23.12.2019

Krim-Frage bei Gesprächen mit Russland nicht aussparen

Katastrophale Menschenrechtslage auf der Krim (Pressemitteilung)

Headerbild: Nathernoj via Flickr (CC BY-NC 2.0)

--- Göttingen, den 23. Dezember 2019 ---- Angesichts russischer Menschenrechtsverletzungen auf der völkerrechtswidrig besetzten Halbinsel Krim hat die Gesellschaft für bedrohte Völker (GfbV) davor gewarnt, bei Gesprächen mit Russland die Krim-Frage auszusparen. "Wenn nun NATO-Generalsekretär Jens Stoltenberg Interesse an Gesprächen mit der russischen Führung zeigt, darf nicht erneut die Krim-Frage ignoriert werden. Denn Gedächtnisverlust heilt keine schwersten Menschenrechtsverletzungen", erklärte GfbV-Direktor Ulrich Delius am Montag in Göttingen. Bei den Ukraine-Gesprächen mit Russlands Präsident Wladimir Putin in Paris am 9. Dezember 2019 war die Krim-Frage nicht erörtert worden, obwohl sich die Menschenrechtslage auf der Krim weiter verschlechtert hat. 

Mindestens 88 Personen sind aus politischen Gründen auf der Halbinsel inhaftiert, erklärte die Menschenrechtsorganisation. Russland fördere die Besetzung durch eine Gleichschaltung und massive Kontrolle der Justiz, Gesellschaft und Wirtschaft. Systematisch würden Krimtataren demokratische Grundrechte vorenthalten. "Die heutige Eröffnung einer Eisenbahnverbindung mit der Russischen Föderation verschärft die völkerrechtswidrige Besetzung, weil es die Anbindung an Russland verstärkt", erklärte Delius.   

So werde die neue Eisenbahnverbindung den Zuzug von Menschen aus der Russischen Föderation weiter erleichtern. Seit Beginn der Besetzung vor fünf Jahren wanderten bereits gemäß offizieller russischer Bevölkerungsstatistiken rund 160.000 Menschen aus Russland auf die Halbinsel ein. Dies sei eine gravierende Verletzung des Völkerrechts, da Artikel 49 der Genfer Konvention zum Schutz von Zivilisten im Krieg die Ansiedlung und den Austausch von Bevölkerungsgruppen in besetzten Gebieten ausdrücklich untersagt. 

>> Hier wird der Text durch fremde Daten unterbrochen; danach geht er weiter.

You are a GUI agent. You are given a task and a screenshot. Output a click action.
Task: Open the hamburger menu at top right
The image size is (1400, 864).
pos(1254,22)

Willkürliche Hausdurchsuchungen und Festnahmen seien auf der Krim alltäglich, berichtete die Menschenrechtsorganisation. im Jahr 2019 seien 40 Personen wegen angeblicher anti-russischer Aktivitäten festgenommen worden und warteten nun in Haft auf ihr Gerichtsverfahren. So wurden 27 krimtatarische Muslime bei der Durchsuchung von Wohnungen und Häusern am 27. März 2019 festgenommen. Sie werden beschuldigt, islamistischen Gruppen nahezustehen, und ihnen drohen wegen Terrorismus-Anklagen langjährige Haftstrafen. Sie selbst bezeichnen sich als unschuldig und sehen sich nur wegen ihres Glaubens und Engagements gegen die russische Besetzung als verfolgt an. Im November 2019 wurden zwei der Beschuldigten zu 18  beziehungsweise 19 Jahren Gefängnis verurteilt, weitere vier Beschuldigte erhielten Haftstrafen zwischen 7 und 12 Jahren. 

Weitere 11 Personen werden vom Russischen Geheimdienst der Spionage und "subversiver Aktivitäten" beschuldigt. Unter Folter wurden von ihnen angebliche "Geständnisse" erpresst, um sie vor Gericht stellen zu können.